自動車の安全性向上に必要なドライブ・バイ・ワイヤ技術

自動車の安全性向上のため、これから急速に進展すると予測されるのはドライブ・バイ・ワイヤ技術だ。従来の自動車ではハンドルやブレーキなどの操作は、機械運動によって伝達されていたが、これらを航空機のようにワイヤ(信号線)によって電動化しようという技術だ。電動化によってドライバの運転補助や自動停止なども可能となり、安全性は飛躍的に向上するばかりでなく、AHSなどとの連携により、ASVの究極の目標とされる完全自動運転も実現する。 パワーウインドウやパワーミラーなど、現在の自動車には30個〜100個前後のマイクロモータが搭載されている。
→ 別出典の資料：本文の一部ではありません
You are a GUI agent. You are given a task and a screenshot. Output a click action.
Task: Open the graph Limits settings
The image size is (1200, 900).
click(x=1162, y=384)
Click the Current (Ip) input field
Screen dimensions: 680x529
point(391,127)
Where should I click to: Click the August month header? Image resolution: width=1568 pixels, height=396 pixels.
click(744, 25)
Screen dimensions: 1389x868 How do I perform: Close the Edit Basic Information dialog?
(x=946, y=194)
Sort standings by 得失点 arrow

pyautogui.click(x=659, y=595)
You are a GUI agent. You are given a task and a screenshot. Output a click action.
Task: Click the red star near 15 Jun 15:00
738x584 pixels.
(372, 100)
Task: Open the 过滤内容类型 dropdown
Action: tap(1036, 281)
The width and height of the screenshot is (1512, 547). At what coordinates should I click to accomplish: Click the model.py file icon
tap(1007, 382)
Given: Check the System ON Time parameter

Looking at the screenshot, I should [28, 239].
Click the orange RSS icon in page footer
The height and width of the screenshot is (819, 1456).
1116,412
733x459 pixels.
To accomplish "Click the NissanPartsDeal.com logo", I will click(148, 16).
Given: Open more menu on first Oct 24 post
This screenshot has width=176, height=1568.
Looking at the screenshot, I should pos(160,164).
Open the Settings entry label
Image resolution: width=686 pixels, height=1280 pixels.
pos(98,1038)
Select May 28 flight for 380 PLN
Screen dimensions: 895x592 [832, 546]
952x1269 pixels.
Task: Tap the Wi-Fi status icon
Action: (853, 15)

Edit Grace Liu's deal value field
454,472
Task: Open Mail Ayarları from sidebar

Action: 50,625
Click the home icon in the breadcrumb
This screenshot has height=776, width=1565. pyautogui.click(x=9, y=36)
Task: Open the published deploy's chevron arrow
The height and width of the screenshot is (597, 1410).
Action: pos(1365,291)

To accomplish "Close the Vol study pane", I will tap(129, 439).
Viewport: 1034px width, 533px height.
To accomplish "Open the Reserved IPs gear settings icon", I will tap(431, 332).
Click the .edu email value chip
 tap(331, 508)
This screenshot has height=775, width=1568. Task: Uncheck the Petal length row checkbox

各種の電動システムがドライバを支援するASVにおいては、マグネットを利用したマイクロモータが今まで以上に多用されていくとみられている。このモータには、コストパフォーマンスにすぐれるフェライトマグネットが利用されている。世界最高レベルの磁気特性を誇るのがTDKのFB9シリーズである。TDKでは先進の材料技術、焼成技術の投入により、このFB9シリーズを上回る次世代フェライトマグネットも開発中だ。世界の磁石生産量(重量)の90%以上はフェライトマグネットであり、その最大用途はモータである。 マグネットの高性能化によるモータの小型化は、自動車の軽量化をもたらし、燃費向上を通じて多大な省エネ効果をもたらす。TDKの次世代フェライトマグネットが採用されれば、日本国内で年間約10万トンのCO2が削減できると計算されている。資源枯渇の心配がなく、環境に与える負荷も小さなフェライトマグネットは、きたるべきITS社会においてもますます活躍することになるだろう。